We always finish 10 minutes early. At that point, everyone can help clean. If the parents come to pick them up before they are done, I offer them a drink and we'll chat while the kids finish.
Definitely make it a part of playdates to have everyone, guests included, help tidy up. It's a good life skill!
But be aware that you need to have expectations that are appropriate for the ages involved. Telling younger kids this age to "clean up" or "pick up your toys" can be overwhelming; they don't know where to start so they don't start at all, or they get distracted by the toys they're supposed to be putting away.
You will need to supervise, not just lean in the door and say "Clean up now." I'd keep things specific, which helps kids at this age not get overwhelmed or forgetful. "Sally, you are the boss of books right now, so you are in charge of putting all books back in the book box. Jimmy, you are the general of the trucks and trains, so you are in charge of putting them in this basket I'm holding right here.
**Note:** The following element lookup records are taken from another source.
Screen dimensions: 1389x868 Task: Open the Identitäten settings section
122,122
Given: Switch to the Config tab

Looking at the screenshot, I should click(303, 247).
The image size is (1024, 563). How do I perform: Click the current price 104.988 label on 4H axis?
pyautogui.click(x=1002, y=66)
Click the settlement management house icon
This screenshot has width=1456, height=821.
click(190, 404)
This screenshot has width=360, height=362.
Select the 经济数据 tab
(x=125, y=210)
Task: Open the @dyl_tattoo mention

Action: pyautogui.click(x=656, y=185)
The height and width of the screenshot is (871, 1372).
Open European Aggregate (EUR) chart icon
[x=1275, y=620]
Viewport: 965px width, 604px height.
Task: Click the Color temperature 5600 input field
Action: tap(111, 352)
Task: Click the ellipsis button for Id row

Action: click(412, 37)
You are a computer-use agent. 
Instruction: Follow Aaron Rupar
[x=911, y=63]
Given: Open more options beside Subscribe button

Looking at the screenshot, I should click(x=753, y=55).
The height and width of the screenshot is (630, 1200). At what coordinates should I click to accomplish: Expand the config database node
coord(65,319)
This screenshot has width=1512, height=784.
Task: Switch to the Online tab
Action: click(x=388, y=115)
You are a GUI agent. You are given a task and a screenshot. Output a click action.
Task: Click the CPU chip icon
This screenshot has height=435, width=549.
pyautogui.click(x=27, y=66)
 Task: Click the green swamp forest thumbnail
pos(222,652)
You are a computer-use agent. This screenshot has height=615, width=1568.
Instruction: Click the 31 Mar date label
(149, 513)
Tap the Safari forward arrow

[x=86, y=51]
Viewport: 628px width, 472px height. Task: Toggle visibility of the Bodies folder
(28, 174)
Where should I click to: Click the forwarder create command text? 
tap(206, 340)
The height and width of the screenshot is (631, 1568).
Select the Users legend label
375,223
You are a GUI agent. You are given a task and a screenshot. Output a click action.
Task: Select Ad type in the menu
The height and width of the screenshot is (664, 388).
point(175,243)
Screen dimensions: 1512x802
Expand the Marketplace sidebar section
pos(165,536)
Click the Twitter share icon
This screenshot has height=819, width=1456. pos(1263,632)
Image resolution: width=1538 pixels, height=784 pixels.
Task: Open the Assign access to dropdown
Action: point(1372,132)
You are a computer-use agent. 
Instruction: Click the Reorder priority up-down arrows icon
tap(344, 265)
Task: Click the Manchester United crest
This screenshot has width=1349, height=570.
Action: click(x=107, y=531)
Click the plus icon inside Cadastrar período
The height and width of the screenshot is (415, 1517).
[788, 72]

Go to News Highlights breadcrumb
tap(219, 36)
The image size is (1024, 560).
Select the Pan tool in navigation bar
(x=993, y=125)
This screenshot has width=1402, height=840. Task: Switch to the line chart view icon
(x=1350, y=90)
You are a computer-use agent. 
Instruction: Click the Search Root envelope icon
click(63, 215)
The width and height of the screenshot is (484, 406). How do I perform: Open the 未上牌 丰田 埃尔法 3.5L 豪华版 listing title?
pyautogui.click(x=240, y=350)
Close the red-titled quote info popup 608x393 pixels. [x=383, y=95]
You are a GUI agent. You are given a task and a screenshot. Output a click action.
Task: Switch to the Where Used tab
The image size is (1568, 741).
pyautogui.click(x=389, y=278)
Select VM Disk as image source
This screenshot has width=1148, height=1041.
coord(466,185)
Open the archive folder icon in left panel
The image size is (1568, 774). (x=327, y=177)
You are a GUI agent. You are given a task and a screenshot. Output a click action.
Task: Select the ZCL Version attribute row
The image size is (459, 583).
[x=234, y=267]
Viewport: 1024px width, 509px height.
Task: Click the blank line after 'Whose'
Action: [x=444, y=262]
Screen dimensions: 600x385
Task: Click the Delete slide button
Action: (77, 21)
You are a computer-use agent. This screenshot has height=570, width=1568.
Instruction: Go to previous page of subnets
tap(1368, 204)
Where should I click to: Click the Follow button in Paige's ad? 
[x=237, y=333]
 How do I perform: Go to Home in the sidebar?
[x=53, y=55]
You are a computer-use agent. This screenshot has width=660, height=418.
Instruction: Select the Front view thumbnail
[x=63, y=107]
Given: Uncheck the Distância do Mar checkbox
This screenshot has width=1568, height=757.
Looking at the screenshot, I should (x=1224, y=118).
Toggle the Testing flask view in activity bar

Which of you can put all YOUR things away faster? One, two, three, go!"
And so on. Specific, limited tasks, and making things into a game, and making kids feel good about being responsible (the "boss" of something) are all ways to get things done. Just saying "Clean up" tells young children very little about what cleaning up entails. Besides, make it fun and upbeat and part of the "play" part of "playdate" and they will be less likely to resist doing it. Don't forget plenty of praise for doing it and thanks for the guest who helps out.
I usually do ask the kids to help clean up about 5 - 10 minutes before play time is over. They don't do a thorough job and that's okay, it's really about teaching them to be good guests and to be responsible for themselves. At 3 - 5, I would ask them to help to teach them, but I really wouldn't expect that the mess would really be cleaned up.